Mitigating Embedding Leakage via Latent Disruption with Controlled Reconstruction

Publikasjonsdetaljer

Journal: Transactions on Machine Learning Research (TMLR), 2026
Internasjonale standardnumre:
- Elektronisk: 2835-8856
Lenker:
- DOI: openreview.net/forum?id=nZWBrxJyrS
- ARKIV: hdl.handle.net/11250/5527300

Pre-trained encoders produce semantically rich latent embeddings, which, however, may expose unintended information through malicious inference or exploitation. We propose SEAL, a framework that mitigates embedding leakage by disrupting latent representations based on information-theoretic principles.
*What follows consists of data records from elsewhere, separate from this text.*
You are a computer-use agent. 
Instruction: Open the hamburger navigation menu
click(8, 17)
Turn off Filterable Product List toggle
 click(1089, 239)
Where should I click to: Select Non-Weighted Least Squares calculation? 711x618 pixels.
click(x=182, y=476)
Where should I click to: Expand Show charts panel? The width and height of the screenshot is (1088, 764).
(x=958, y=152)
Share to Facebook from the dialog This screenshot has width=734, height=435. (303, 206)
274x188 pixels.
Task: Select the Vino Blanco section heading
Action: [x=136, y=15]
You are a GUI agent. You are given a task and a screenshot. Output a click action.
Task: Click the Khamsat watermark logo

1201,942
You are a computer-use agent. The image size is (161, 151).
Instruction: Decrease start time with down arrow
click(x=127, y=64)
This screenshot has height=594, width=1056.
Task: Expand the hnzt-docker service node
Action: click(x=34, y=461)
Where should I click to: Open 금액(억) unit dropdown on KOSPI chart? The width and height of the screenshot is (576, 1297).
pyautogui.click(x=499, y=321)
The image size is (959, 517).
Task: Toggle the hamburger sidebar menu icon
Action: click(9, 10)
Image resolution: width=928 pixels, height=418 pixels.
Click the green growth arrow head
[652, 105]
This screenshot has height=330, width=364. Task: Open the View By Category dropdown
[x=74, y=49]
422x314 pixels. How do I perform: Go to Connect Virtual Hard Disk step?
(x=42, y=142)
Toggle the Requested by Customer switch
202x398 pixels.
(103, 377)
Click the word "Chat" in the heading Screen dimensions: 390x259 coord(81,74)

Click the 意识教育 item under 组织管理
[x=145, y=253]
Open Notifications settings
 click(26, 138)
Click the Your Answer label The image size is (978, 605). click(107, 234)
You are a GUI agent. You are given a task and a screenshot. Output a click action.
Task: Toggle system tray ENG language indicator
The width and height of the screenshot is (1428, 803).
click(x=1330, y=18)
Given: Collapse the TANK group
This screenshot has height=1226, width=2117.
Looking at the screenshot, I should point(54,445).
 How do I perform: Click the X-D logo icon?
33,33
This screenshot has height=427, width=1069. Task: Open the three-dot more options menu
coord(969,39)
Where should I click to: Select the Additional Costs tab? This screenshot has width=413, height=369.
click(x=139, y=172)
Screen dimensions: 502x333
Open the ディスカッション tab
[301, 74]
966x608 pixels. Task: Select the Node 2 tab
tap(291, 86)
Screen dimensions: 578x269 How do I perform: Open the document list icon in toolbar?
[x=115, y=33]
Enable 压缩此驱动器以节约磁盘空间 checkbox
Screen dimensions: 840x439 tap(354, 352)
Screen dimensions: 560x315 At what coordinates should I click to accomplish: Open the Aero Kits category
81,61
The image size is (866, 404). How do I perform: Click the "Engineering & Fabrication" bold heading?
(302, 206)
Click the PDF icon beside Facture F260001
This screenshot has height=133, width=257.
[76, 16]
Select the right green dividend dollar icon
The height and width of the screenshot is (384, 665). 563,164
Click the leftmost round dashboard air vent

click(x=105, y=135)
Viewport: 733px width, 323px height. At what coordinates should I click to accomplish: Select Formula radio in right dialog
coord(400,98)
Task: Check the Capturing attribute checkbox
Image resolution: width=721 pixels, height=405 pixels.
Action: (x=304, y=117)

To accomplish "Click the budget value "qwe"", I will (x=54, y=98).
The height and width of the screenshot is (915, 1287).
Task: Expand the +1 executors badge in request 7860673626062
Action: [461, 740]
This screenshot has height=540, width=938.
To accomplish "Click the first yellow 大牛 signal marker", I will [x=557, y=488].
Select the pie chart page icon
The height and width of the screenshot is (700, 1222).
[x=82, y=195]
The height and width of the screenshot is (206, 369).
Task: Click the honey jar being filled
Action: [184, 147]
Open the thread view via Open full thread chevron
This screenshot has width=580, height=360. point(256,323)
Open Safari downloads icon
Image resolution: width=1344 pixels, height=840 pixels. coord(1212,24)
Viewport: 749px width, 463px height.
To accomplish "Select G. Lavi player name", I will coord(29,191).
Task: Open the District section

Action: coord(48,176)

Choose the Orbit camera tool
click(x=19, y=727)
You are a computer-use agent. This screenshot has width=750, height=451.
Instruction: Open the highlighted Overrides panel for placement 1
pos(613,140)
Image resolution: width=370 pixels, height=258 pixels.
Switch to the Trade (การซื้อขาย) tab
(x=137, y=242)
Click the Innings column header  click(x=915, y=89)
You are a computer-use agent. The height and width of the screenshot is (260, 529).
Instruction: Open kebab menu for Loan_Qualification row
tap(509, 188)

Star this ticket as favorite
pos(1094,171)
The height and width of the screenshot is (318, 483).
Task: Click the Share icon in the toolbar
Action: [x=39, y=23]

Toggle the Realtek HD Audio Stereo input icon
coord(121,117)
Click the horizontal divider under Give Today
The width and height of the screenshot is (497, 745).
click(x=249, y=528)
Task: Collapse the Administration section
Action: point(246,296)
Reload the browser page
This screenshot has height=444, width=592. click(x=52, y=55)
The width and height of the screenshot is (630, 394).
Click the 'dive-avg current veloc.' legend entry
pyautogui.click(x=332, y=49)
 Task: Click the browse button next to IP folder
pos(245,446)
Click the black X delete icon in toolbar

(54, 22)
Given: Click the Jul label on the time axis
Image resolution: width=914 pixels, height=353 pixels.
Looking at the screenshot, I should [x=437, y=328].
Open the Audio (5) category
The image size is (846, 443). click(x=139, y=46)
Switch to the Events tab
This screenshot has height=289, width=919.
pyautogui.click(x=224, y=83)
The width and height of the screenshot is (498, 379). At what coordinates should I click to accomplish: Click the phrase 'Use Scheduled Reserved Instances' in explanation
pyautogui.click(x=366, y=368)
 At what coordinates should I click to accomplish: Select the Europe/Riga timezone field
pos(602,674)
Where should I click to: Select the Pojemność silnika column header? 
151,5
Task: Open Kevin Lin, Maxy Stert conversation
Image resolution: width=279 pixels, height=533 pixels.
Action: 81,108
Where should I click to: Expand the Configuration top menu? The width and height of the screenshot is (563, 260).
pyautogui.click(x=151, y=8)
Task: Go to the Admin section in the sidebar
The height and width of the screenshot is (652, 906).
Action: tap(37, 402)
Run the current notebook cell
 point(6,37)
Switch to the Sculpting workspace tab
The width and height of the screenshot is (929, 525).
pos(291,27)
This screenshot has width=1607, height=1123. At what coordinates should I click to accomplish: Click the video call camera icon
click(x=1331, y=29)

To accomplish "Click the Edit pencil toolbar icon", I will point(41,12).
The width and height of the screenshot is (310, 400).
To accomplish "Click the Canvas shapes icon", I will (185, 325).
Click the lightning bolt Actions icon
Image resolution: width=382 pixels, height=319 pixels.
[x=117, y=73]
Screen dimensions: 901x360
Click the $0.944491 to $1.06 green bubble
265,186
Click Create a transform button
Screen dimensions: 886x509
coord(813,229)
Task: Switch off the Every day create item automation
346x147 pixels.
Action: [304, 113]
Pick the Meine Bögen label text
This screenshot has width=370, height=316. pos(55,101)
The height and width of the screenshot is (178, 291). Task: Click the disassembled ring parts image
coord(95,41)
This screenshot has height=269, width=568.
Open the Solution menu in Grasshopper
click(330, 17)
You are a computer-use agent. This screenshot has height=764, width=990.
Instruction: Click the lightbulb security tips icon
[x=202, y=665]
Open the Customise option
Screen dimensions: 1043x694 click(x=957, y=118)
It reduces the risk of potential misuse while enabling controlled reconstruction for trusted users. SEAL learns to encode controlled perturbations by minimizing the Matrix Norm-based Quadratic Mutual Information (MQMI) functional between original and perturbed embeddings within a hyperspherical latent space. Meanwhile, a private decoder, jointly trained with the SEAL encoder, is trained to reconstruct the original data that is accessible only to authorized users under an access-controlled setting. Extensive experiments on vision and text datasets demonstrate that SEAL reduces latent leakage, weakens the effectiveness of evaluated inference attacks, and preserves reconstruction under the considered setting.